La Regola di Afraate
o l'invito ad un amore universale
Estratto e tradotto da "Solitude et
communion. Tome II", di Jean-Luc Molinier - Cerf Patrimoines 2016
Ora il nostro studio delle Regole
orientali ci condurrà dal monachesimo egiziano al monachesimo siriano e
persiano. Abramo il Grande, chiamato anche Abramo di Kaskar
[1], introdusse nel VI secolo in Mesopotamia
le Regole del monachesimo egiziano
[2]; con ciò doveva iniziare un vero
rinnovamento monastico
[3], specialmente nell'impero sasanide
[4] (o secondo Impero Persiano). L'autore
della Cronaca di Seert (o
Storia nestoriana) afferma che,
insieme ad Abramo di Nethpar, "Abramo di Kaskar ha fatto conoscere nel paese
della Persia le Regole e le
istituzioni della vita monastica"
[5].
Ma il monachesimo esisteva in questa regione molto prima che l'influenza del
monachesimo egiziano lo raggiungesse. Lo studio delle
Regole e dei Canoni monastici che
seguiranno sarà sufficiente per dimostrarlo.

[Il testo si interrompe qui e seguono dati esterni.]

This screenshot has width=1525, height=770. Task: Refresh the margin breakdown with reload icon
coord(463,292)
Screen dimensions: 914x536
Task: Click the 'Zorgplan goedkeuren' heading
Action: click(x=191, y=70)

La Regola di Afraate, autore del IV
secolo, uno dei primi autori della Chiesa siriaca, è già stata studiata a
proposito delle conseguenze dell'origine giudeo-cristiana del monachesimo
persiano e del ruolo svolto da Afraate nell'aprire queste comunità
all'universalità della salvezza. Non sembra che i
Figli del Patto fossero cenobiti nel
senso stretto del termine. Ricordiamo qui alcune delle nostre conclusioni,
importanti per il nostro studio.
Per Afraate, i precetti saranno sempre relativi al comandamento dell'amore che è
l'unico assoluto. Se le prescrizioni consentono di vivere secondo la fede in una
risposta costante all'Ospite interiore, in un'adesione alla rivelazione
dell'amore, allora la stessa Regola
monastica non potrebbe affermare l'infallibilità della prescrizione a scapito
dell'amore. L'argomento usato da Afraate, che risulta chiaramente dai passaggi
citati, non è speculativo ma scritturale. Egli oppone l'autorità delle Scritture
ad una concezione troppo legalistica nelle comunità dei Figli del Patto. San
Basilio fa lo stesso cambio di direzione quando incontra i discepoli di Eustazio
di Sebaste e propone a questi "entusiasti" della vita monastica un commento
sulla Scrittura come fonte e fondamento dell'agire cristiano, anche nel caso di
un agire da asceta.
Riconducendo la corrente monastica alla Scrittura, fondamento della fede
cristiana, Afraate e Basilio la collocano nel cuore del popolo cristiano.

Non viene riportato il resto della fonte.